**What you should do**
For every entry below, give it back exactly and leave out any image.
#### The input
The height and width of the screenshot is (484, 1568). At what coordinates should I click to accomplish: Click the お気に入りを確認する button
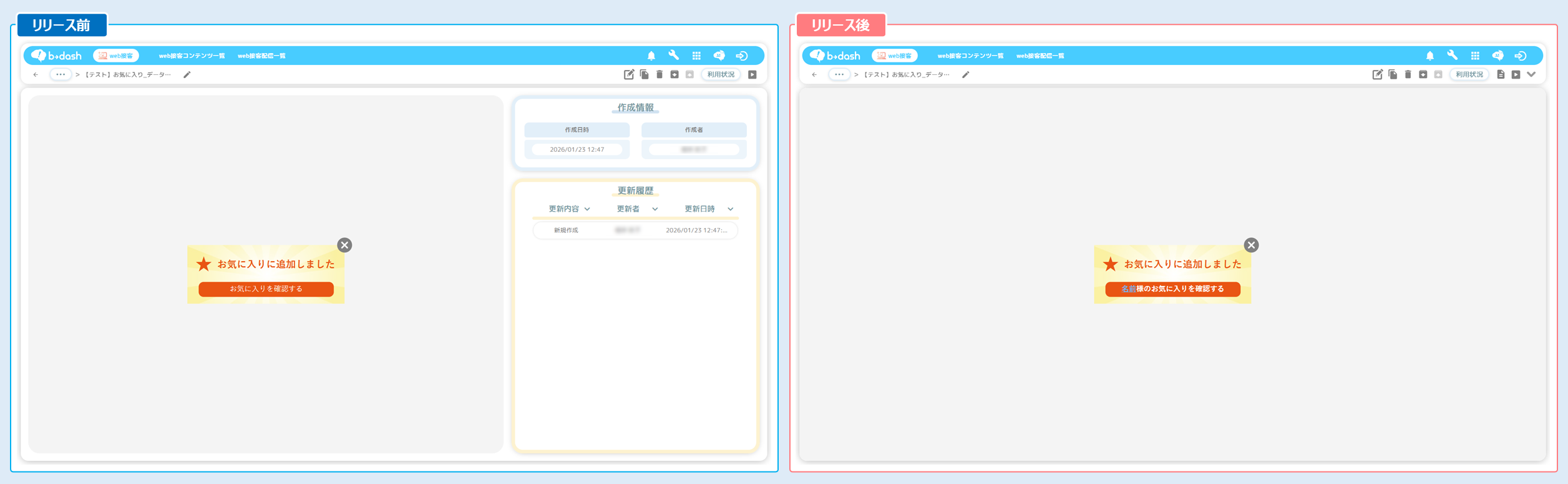(x=266, y=289)
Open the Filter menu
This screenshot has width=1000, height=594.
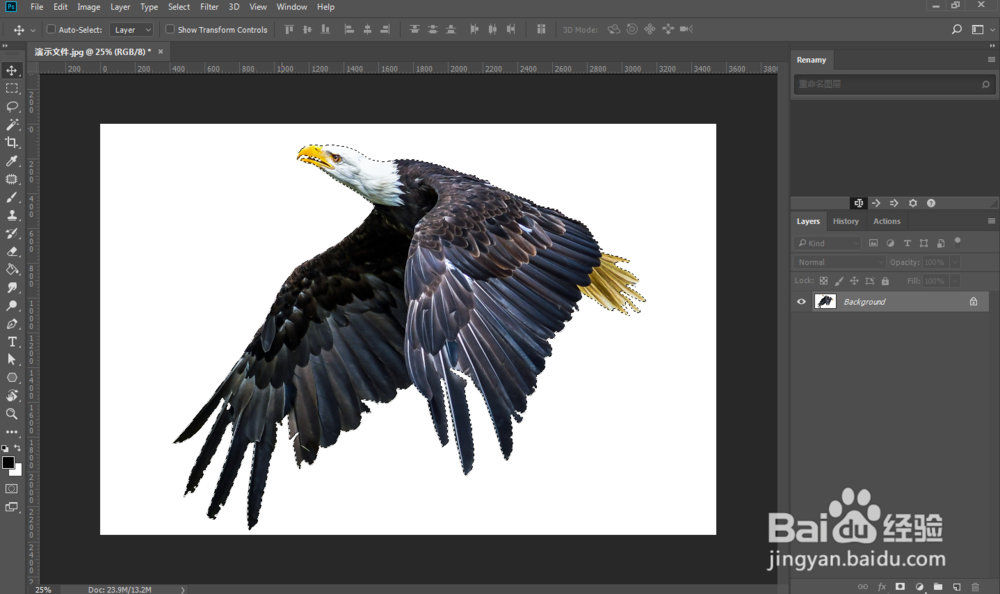(x=209, y=7)
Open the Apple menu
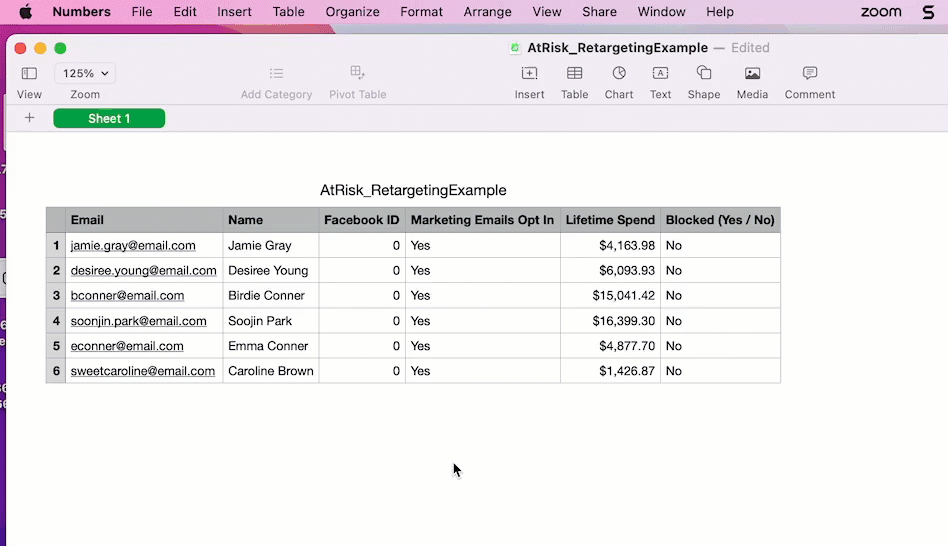Screen dimensions: 948x546 tap(25, 12)
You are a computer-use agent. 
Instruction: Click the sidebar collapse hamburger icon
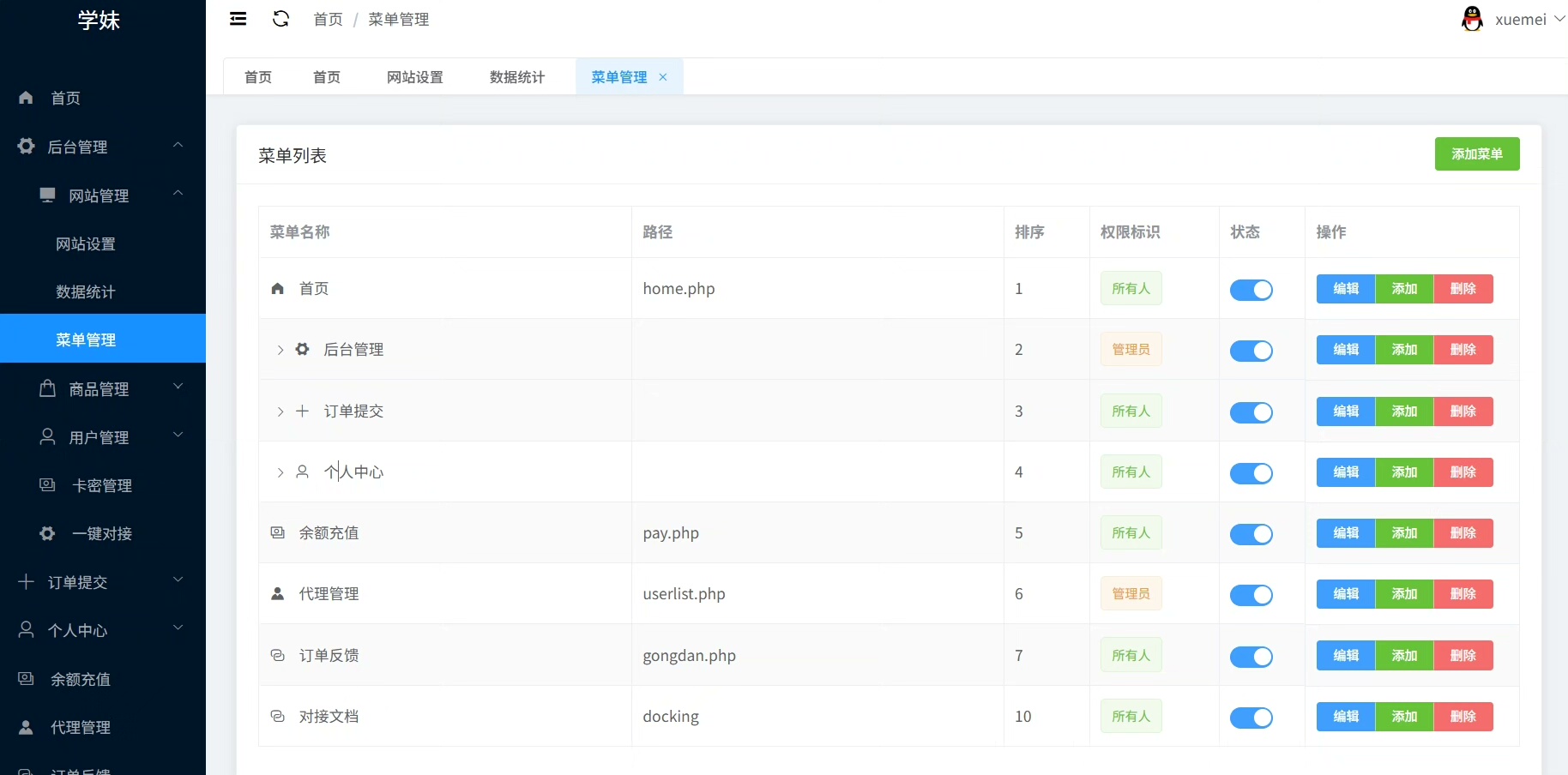[x=238, y=19]
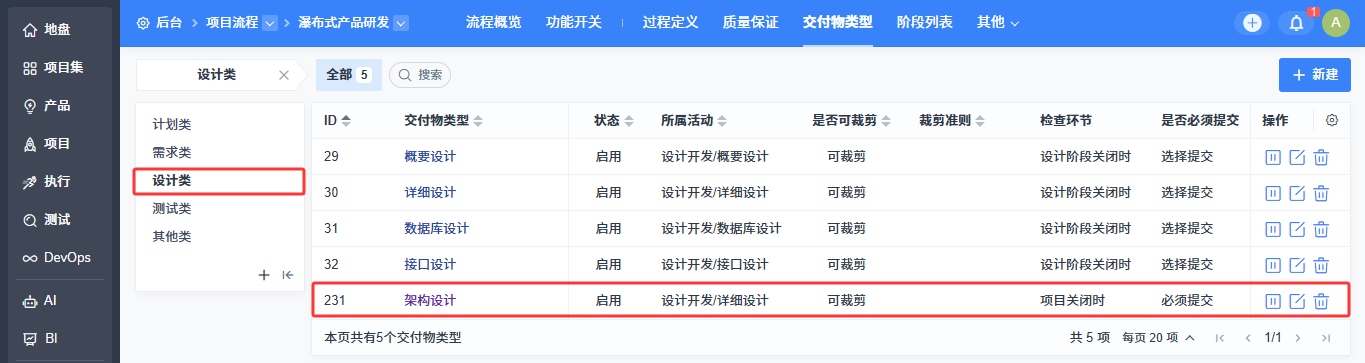Switch to the 质量保证 tab

750,22
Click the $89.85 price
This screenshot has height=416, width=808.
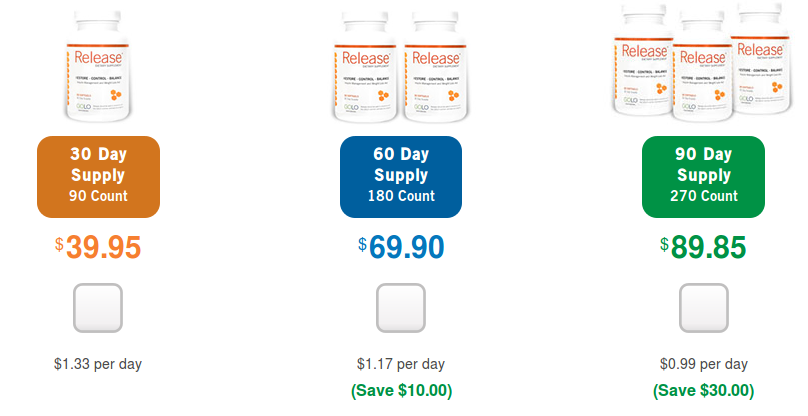pos(703,247)
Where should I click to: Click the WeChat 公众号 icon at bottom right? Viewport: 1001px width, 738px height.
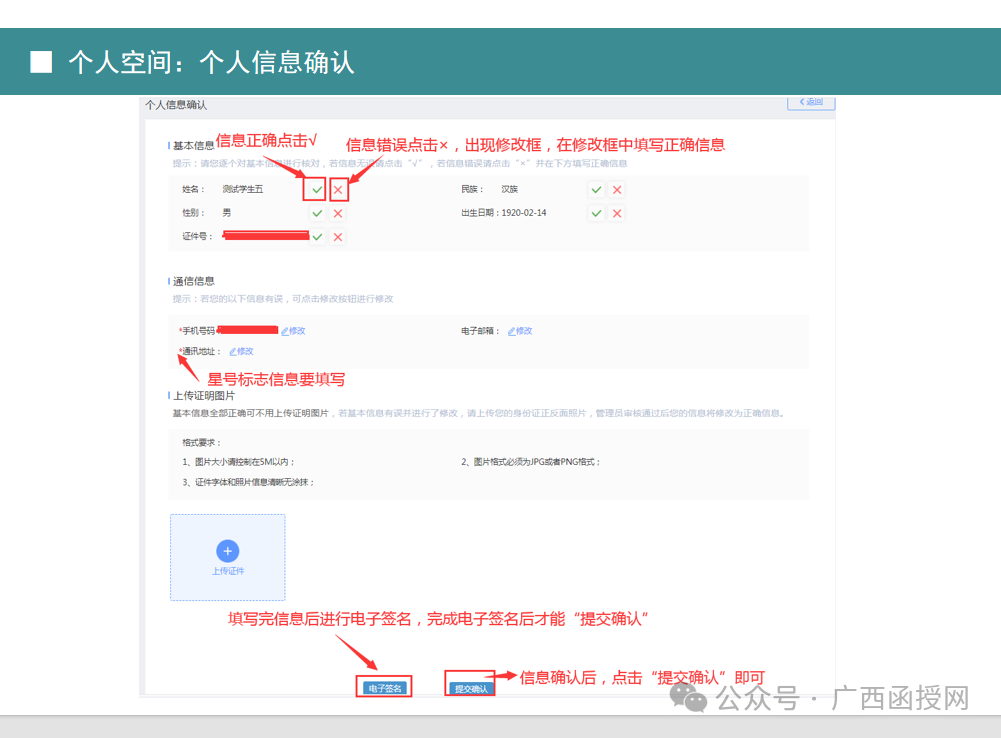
########
**Solved problem**
The height and width of the screenshot is (484, 1568). At what coordinates should I click to accomplish: Click the お気に入りを確認する button
(x=266, y=289)
Open the Filter menu
This screenshot has width=1000, height=594.
(x=209, y=7)
Open the Apple menu
Screen dimensions: 948x546 tap(25, 12)
You are a computer-use agent. 
Instruction: Click the sidebar collapse hamburger icon
[x=238, y=19]
Switch to the 质量保证 tab

750,22
Click the $89.85 price
This screenshot has height=416, width=808.
pos(703,247)
Where should I click to: Click the WeChat 公众号 icon at bottom right? Viewport: 1001px width, 738px height.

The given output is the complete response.